The natural path of Guadiana
The mouth of Guadiana and Cristina Island
During the days I explored the precious province of Huelva We did a little of everything. In Ayamonte, next to the mouth of the Guadiana, we boarded a ship that would take us upriver, between two countries.
Along the river, sailboats of all lengths anchor in its calm waters. Many have sailed here from northern Europe and are preparing to spend the winter in the shelter provided by the Guadiana. Darkness is upon us when we reach Sanlucar del Guadiana.
The next morning, and after a wonderful breakfast, we await the natural path of the Guadiana. Lush in vegetation and colors, it travels to the river's edge, forming part of a network of 44 stages that run through the stream from its birth, in the Ruidera Lagoons, to its mouth, in Ayamonte.
Deer and wild boar lurk around, and an excrement with crab remains betrays an otter that must have recently passed the path.
Fishermen in Isla Cristina
At the end of the road the bus awaits us to take us to Cristina Island Where we will enjoy the well earned lunch.

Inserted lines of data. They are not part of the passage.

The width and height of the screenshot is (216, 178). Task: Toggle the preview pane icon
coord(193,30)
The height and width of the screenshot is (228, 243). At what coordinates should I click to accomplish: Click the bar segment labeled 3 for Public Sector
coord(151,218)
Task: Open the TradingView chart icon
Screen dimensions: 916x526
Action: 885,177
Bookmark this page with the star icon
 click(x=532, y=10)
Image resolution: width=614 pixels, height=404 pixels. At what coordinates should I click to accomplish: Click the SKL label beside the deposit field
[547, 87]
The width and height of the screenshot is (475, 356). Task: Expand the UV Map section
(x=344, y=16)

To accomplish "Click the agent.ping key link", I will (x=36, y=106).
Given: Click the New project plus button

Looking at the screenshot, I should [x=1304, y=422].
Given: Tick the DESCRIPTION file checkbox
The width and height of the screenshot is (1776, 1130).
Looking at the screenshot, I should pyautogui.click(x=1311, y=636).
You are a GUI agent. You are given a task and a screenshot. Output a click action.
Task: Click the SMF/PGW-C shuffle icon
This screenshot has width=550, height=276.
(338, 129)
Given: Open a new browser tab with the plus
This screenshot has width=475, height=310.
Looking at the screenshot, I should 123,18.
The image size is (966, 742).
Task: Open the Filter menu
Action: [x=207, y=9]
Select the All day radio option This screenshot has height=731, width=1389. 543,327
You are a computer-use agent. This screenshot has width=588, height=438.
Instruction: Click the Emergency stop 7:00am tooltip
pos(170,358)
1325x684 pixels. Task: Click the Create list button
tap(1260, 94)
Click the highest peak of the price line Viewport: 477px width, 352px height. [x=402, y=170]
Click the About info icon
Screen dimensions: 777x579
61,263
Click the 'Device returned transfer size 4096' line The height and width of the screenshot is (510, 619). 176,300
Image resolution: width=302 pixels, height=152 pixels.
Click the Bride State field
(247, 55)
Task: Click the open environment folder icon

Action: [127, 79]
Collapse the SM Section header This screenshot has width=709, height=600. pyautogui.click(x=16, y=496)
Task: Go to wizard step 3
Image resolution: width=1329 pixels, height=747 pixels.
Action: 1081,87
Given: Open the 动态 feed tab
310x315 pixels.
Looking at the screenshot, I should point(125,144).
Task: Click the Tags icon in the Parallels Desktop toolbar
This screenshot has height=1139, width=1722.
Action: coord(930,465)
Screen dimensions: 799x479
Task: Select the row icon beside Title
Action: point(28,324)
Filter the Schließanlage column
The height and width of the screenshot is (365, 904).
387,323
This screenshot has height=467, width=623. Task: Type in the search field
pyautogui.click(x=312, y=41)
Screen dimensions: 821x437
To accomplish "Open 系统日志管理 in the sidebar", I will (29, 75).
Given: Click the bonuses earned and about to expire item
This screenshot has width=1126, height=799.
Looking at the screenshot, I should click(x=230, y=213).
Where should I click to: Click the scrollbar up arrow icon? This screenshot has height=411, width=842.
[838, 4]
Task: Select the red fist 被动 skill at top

This Huelva town has a great fishing tradition. Its fish market is the second most important for selling fresh fish in Spain.
The worn faces of the sailors reflect the joy of the end of the workday as they unload their captures on the dock. This is a hard and romantic trade, perhaps in danger of extinction. That is why in the fish market of Isla Cristina they plan an interesting activity: tourist fishing. With it, they give the visitor the opportunity to put themselves in the shoes of fishermen, share a fishing day with them, and, as a prize, delight in the end with part of the catch.
The sun reflects its warm light on the marshes that surround the Island. Here some traditional salinas have a fascinating history. Juan, who thus called a German with an unpronounceable last name who had come to these parts in search of salt to export to his country, acquired these salt mines for his company Biomaris. Over time, rumors soon arrived that claimed that such salt was used to make bombs. When the German died, the salt pans passed to Don Manuel Gómez, and what was his surprise when he discovered that Juan had a brother who turned out to be the most important German spy on the peninsula. The weekly trips Juan made to Lisbon might not be what he always thought.